FESTIVALS:
* Cartagena 2011

AWARDS:
* Special Jury Prize - Cartagena
* Audience Award - Créteil
* Prix Spécial du Jury au Festival International de Carthagène Inde
* Best Film - Festival Mix Mexico
* Special Jury Mention - Festival de Krakow IFF
* Best Documentary - Havana Film Festival
* Mention Spéciale du Jury au Festival International de Guadalajara
* Mention Spéciale du Jury au Festival des Rencontres du Cinéma Latino de Toulouse


Agnus Dei: Lamb of God

Category |Human Interest, Religion, Sexuality, Social Issues, Youth
Year | 2010
Country | Mexico/France
Running time | 84’ - 52’
Format | HDV
Production | La Femme Endormie, Imcine & Pepa Films
Director | Alejandra Sanchez


Agnus Dei, Lamb of God is a documentary that interweaves the life of Jesús Romero, the life of José Barba, and the life inside a Minor Catholic seminar. Jesús Romero was an acolyte when the priest of his church sexually abused him when he was 11. His mother, a very devoted catholic, yearning for his son to one day become a priest, leaves him at Church where the abuses continued for several years.

One day Jesús finds out that the priest exchanges nude photos he had taken of him in a child pornography ring; he also finds out that he is sexually abusing other children. After going through contradictory crises and syndromes, product of the trauma derived from this love‐hate relationship with his aggressor, he decides to legally denounce him, face him in person, and make public his story.
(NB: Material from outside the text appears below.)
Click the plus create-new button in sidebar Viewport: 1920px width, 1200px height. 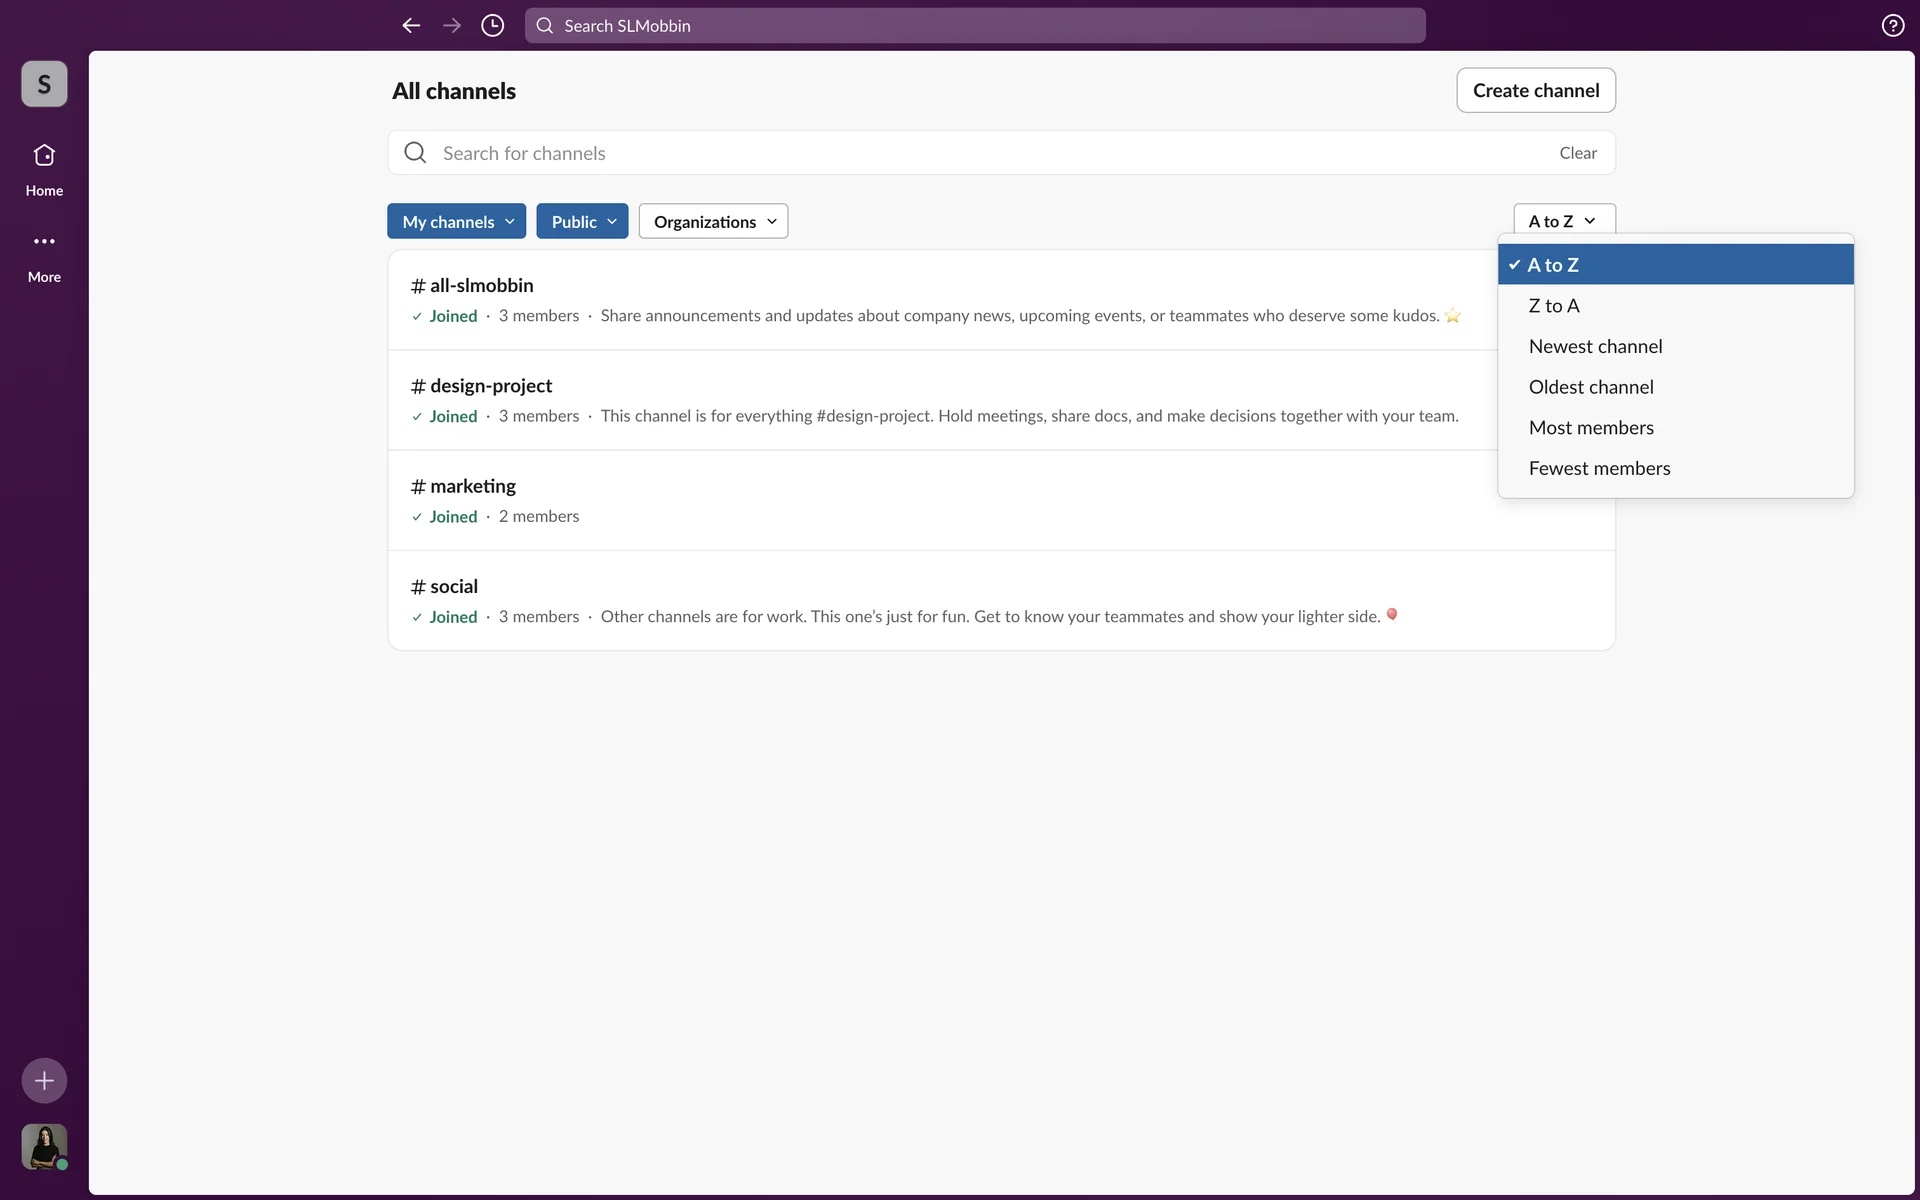44,1080
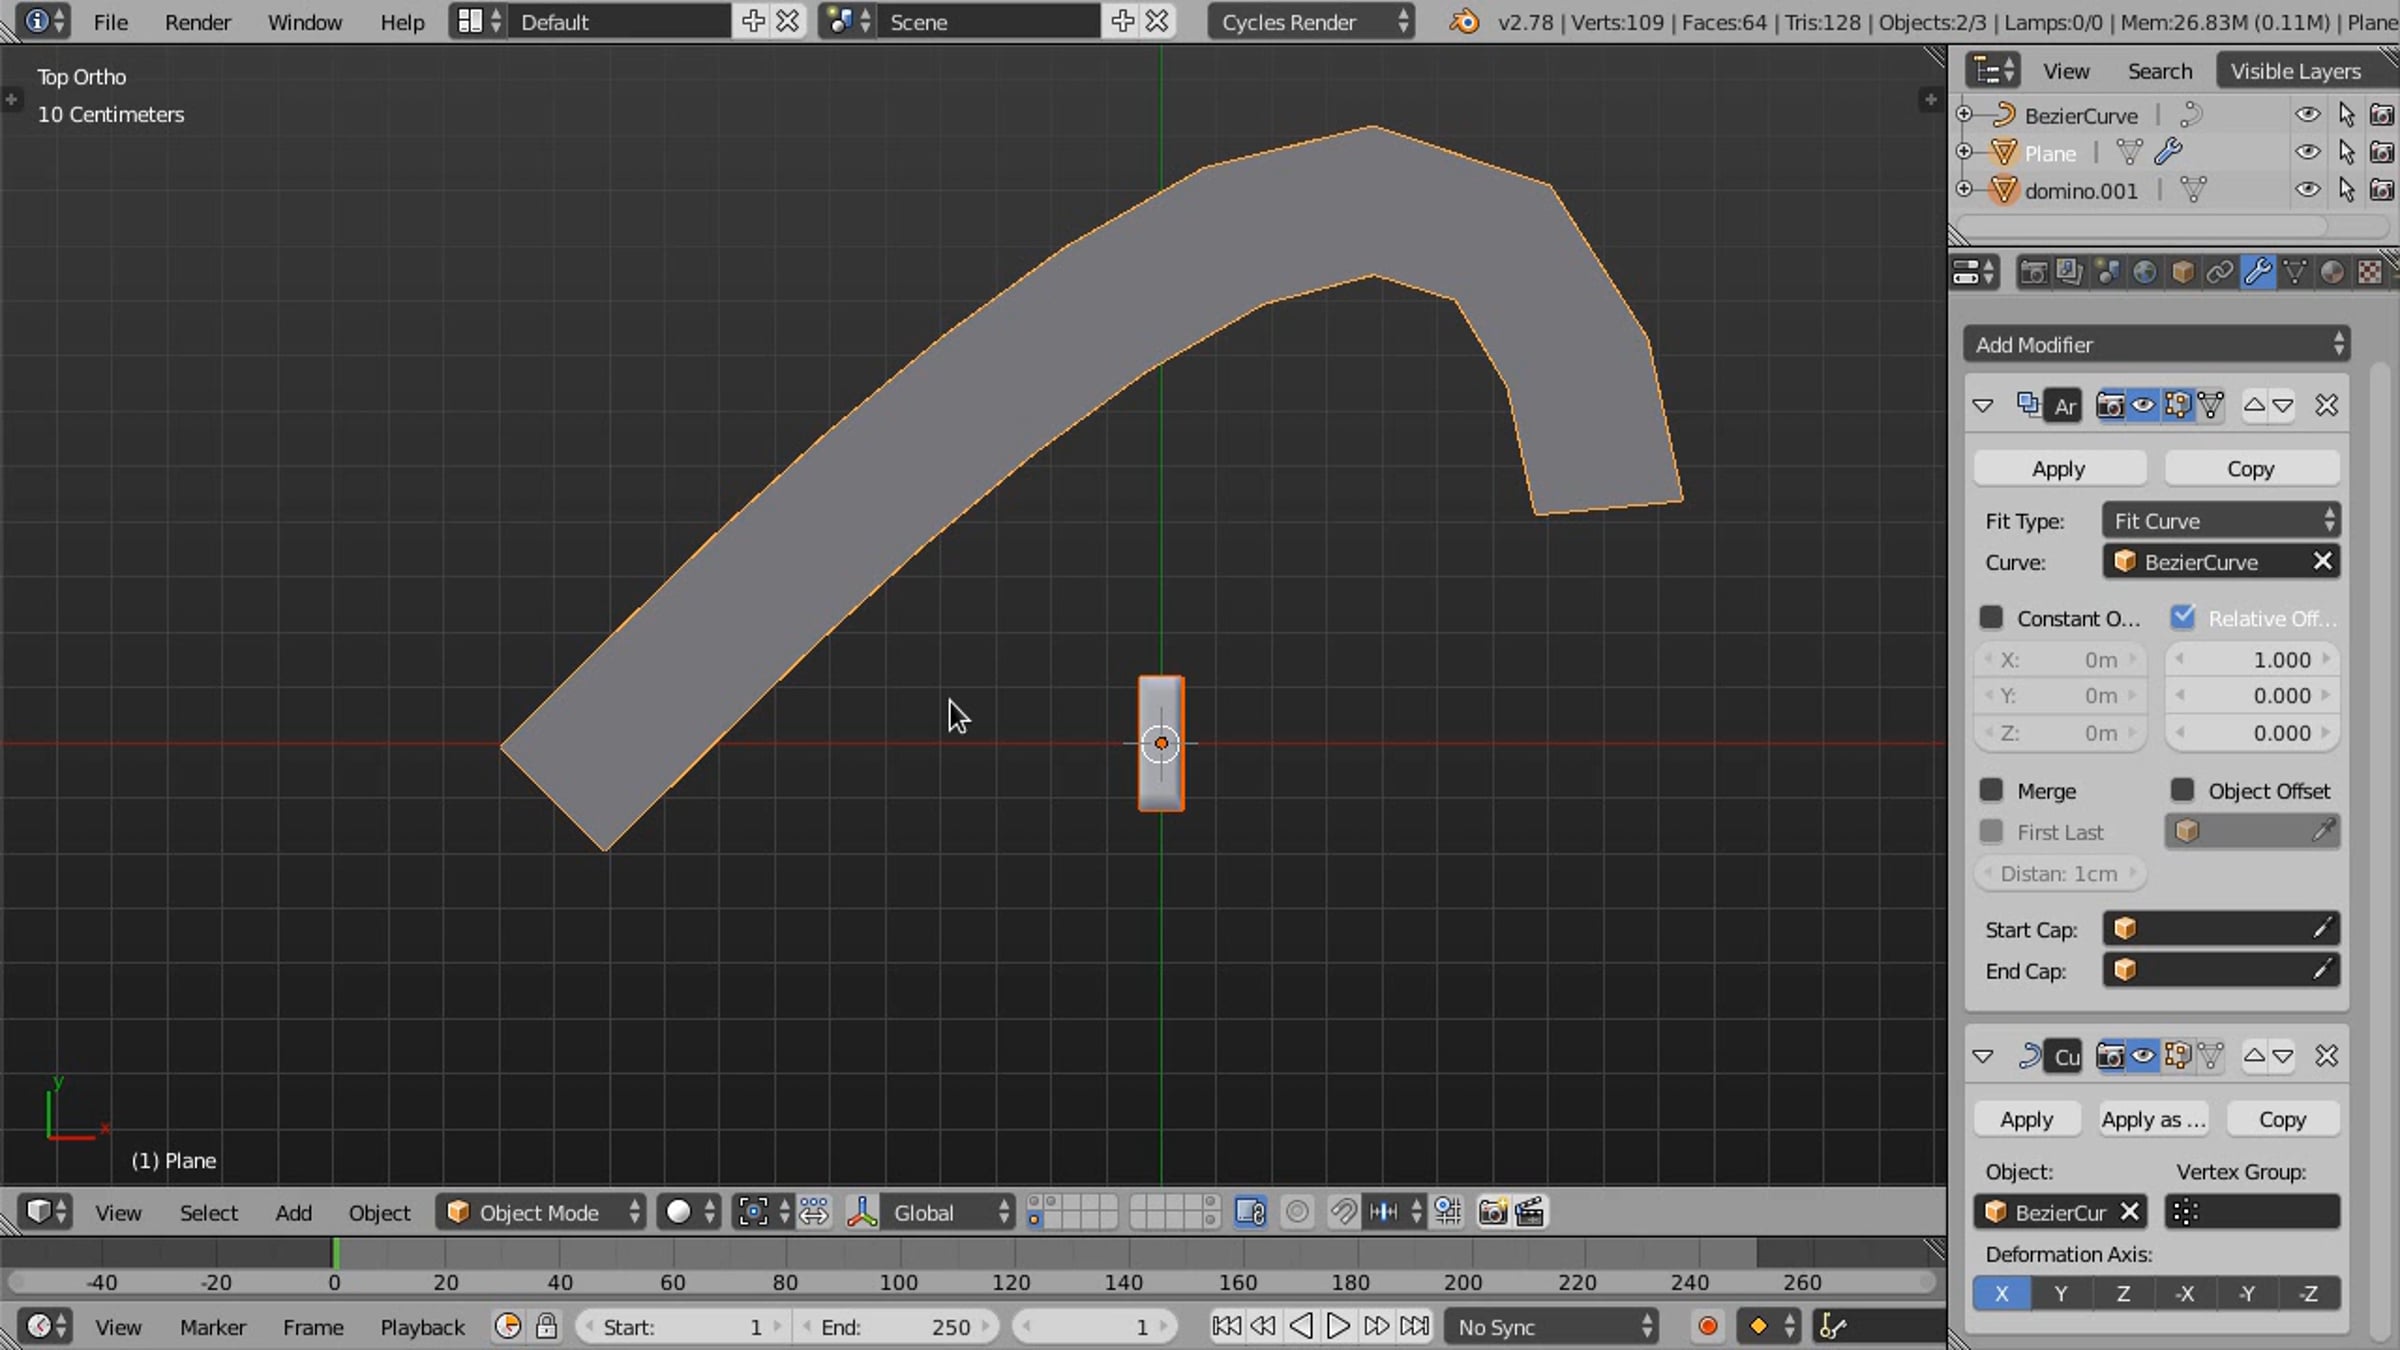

The story of Jesús is a victim's story, undertaking a battle against the indifference and corruption of the Catholic Church, against the complicity of the judges obstructing the legal process to protect predatory priests, and also a battle against himself, trying to leave behind his fragility as a victim and face his aggressor to break free of the past that stole his childhood and his freedom.

Jesús tries to rebuild his life; tries to get back the love that he once had for Doña Esperanza, his mother, who, trying to give her son to God, gave him to a priest who is still preaching in spite of the scandal and the legal process against him. Doña Esperanza is still a devoted Catholic, she sees her son's painful story as a test God put her through. Jesús actually studies psychology trying to understand the labyrinths of his life and to rescue other childhoods in order to save himself and re‐invent his own life.

José Barba is a 75 year‐old man that studied in the Colegio Massimo de la Legión de Cristo in Rome, where the chosen disciples are "taught into Christ's style and distinguished as the King's sons," according to those same Legionnaires.

José narrates that his school was run with tight discipline, a “soul control”. The spiritual guide and founder of the Marcel Maciel Legion controlled their readings, for not all religious texts were approved. The incoming and outgoing mail was supervised without questioning, the student's coexistence had to be minimal and discrete. José narrates that this was like "something like an archipelago of loneliness, where nothing belonged to anyone, not even their own words. Each one of those young Legionnaires lived consumed by their own silence." A year and a half later after enrolling in school, José is sexually abused by father Maciel, who commands him silence and justifies himself to the boy by telling him that he suffers from several pain in his lower abdomen. The experience repeats itself a second time one Holy Saturday, when Maciel calls José into the infirmary.

This time he didn't have to ask for silence. After being in the dark for several hours he just said "the choirs can be heard now in the chapel. Go upstairs, put on your uniform and join the others." Several teens were abused systematically by father Maciel, it's said that there were more than 200 children and young men. Now most of them are old men over 75. More than forty years had to pass for them to finally denounce him legally. José Barba is the one who first dared to do so, and the one who reunites the other former Legionnaires, they come together to ask for justice by narrating the tragic stories that marked their existence.

Father Maciel has died and the Vatican offers only indifference and forgetfulness while José Barba can't leave things behind; instead, he spends a large part of his life writing articles and giving conferences about the Legion of Christ and corruption in the highest hierarchies of the Catholic Church.

Some images of life in a Minor Seminary go by as José’s and Jesus’ stories interweave. The spiritual guide of the seminary, Father Ramón, teaches his disciples about the need to mortify the body, about how terrible it is to live in an erotized world, and about chastity and celibacy as the most important qualities of Angels; while young men, almost children, take notes on how to learn to be like Christ on Earth and someday become priests themselves.